• EXCERPTED PASSAGE:
□ □ □
For years, startups in Switzerland have lamented that growth capital wasn’t easy to come by. Now that new funds want to bridge this gap, people worry if there is space for so much money. This is nonsense.
In the past, startups raising funds in Switzerland always heard: if you’re looking for a few million Francs, that’s fine, but if you’re aiming for double-digit numbers, good luck with that. The appetite of the local players simply wasn’t that large, people said. Swiss pension funds, who manage more than CHF 800 billion combined, seemed not to care much about venture capital and didn’t understand it either, that was the handy explanation. So, financiers from the US (where pension funds invest around 5% of their assets in venture capital) and elsewhere bridged the funding gap for the lucky few startups who thereby managed to traverse the “valley of death”.
“All of a sudden, growth stage financing is en vogue in Switzerland.”
But all of a sudden, growth stage financing is en vogue in Switzerland. Swisscanto, which belongs to the largest cantonal bank ZKB, raised CHF 150 million for its growth fund in no time, mainly from pension funds. Apparently, they do care about venture capital, if the right institution offers them the right product. UBS and Credit Suisse, not to be bested, push forward with the Swiss Entrepreneurs Fund. With a target size of CHF 500 million, it already gathered the first commitment of CHF 100 million, no small thing. And yet another fund wants to raise CHF 500 million or even more, the “Zukunftsfonds”. All these initiatives come on top of existing growth funds from names such as Aravis, MTIP and Swisscom Ventures.
The big wave
Some have summed up these numbers and have realized that the result is about as large as what was invested in Switzerland in 2018 in total, i.e. CHF 1.24 billion. They see a scary picture emerging, akin to Hokusai’s famous painting: a huge wave of new capital sloshing around just a few investment opportunities. Surely this must all end in a debacle, they conclude. But this line of reasoning is fundamentally wrong, on more than one count.
First of all, the impact of the new funds is smaller than meets the eye. Take the “Zukunftsfonds”. This idea has been around for years, but it is still uncertain if it will actually come to fruition. Regarding the Swiss Entrepreneurs Fund, not all of its money will flow to venture capital in Switzerland. Some of it will be invested in Europe, some of it in Swiss low-tech SME, some of it in other funds. And one thing is true for all funds: Their investments will not be made instantly but spread out over a long investment period of several years. So the fundraising numbers might sound impressive, but all in all, the net contribution to later-stage venture capital in Switzerland will be less than grandiose. investiere estimates that it amounts to around CHF 100 million per year for all the new growth funds (see table below).
□ □ □
• PROVIDED RECORDS:
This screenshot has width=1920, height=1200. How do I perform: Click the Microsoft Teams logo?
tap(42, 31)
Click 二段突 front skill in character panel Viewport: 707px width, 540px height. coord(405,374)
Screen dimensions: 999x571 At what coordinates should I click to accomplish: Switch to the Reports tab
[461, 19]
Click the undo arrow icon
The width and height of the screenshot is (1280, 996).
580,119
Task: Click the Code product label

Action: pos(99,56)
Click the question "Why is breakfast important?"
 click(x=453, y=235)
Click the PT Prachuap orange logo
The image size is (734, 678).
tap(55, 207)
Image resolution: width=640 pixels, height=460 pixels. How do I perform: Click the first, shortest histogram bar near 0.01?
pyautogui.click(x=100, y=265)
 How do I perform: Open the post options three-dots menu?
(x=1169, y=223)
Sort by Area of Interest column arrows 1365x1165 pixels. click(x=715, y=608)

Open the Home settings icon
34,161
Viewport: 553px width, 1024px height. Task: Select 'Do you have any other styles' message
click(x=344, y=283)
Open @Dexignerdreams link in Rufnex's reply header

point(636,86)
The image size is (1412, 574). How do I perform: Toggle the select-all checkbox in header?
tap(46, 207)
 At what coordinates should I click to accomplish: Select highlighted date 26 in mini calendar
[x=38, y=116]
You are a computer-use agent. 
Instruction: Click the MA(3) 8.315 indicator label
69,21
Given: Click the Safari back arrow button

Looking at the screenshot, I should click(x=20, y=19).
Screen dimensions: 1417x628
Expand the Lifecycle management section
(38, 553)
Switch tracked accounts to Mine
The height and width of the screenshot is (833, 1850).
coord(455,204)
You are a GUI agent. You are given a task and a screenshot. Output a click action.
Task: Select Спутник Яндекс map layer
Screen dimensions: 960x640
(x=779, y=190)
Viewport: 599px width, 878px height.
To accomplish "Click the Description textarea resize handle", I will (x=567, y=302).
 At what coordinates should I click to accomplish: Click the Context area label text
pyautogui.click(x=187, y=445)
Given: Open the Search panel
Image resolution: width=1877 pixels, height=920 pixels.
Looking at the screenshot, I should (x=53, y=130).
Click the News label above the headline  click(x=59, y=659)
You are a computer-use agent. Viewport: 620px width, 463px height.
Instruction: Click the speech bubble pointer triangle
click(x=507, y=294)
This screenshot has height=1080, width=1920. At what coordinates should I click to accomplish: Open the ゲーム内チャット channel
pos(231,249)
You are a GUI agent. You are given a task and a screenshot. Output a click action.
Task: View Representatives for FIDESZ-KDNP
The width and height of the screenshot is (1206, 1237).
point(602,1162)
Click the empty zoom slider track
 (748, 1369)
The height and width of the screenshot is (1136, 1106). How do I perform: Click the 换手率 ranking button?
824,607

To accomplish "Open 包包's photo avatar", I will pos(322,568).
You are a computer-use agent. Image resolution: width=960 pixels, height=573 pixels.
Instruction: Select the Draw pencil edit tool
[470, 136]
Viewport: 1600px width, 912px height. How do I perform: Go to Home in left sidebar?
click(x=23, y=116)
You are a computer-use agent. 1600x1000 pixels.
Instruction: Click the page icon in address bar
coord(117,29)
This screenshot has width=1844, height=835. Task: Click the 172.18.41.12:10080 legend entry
□ □ □
• PROBLEMS TO SOLVE:
a) Do the following statements agree with the article on Swiss growth-stage financing? For each, answer yes or no and quote the words of the article that decide it. (i) Swisscanto raised CHF 150 million for its growth fund, mainly from pension funds. (ii) All of the Swiss Entrepreneurs Fund's money will go to venture capital in Switzerland. (iii) The total invested in Switzerland in 2018 was CHF 1.24 billion.
b) Reproduce word for word the passage of the article on Swiss growth-stage financing that runs from "The big wave" to "than one count.".

• ANSWERS PER TASK:
a)
(i) Yes: "Swisscanto, which belongs to the largest cantonal bank ZKB, raised CHF 150 million for its growth fund in no time, mainly from pension funds."
(ii) No: "Regarding the Swiss Entrepreneurs Fund, not all of its money will flow to venture capital in Switzerland."
(iii) Yes: "what was invested in Switzerland in 2018 in total, i.e. CHF 1.24 billion."

b)
The big wave
Some have summed up these numbers and have realized that the result is about as large as what was invested in Switzerland in 2018 in total, i.e. CHF 1.24 billion. They see a scary picture emerging, akin to Hokusai’s famous painting: a huge wave of new capital sloshing around just a few investment opportunities. Surely this must all end in a debacle, they conclude. But this line of reasoning is fundamentally wrong, on more than one count.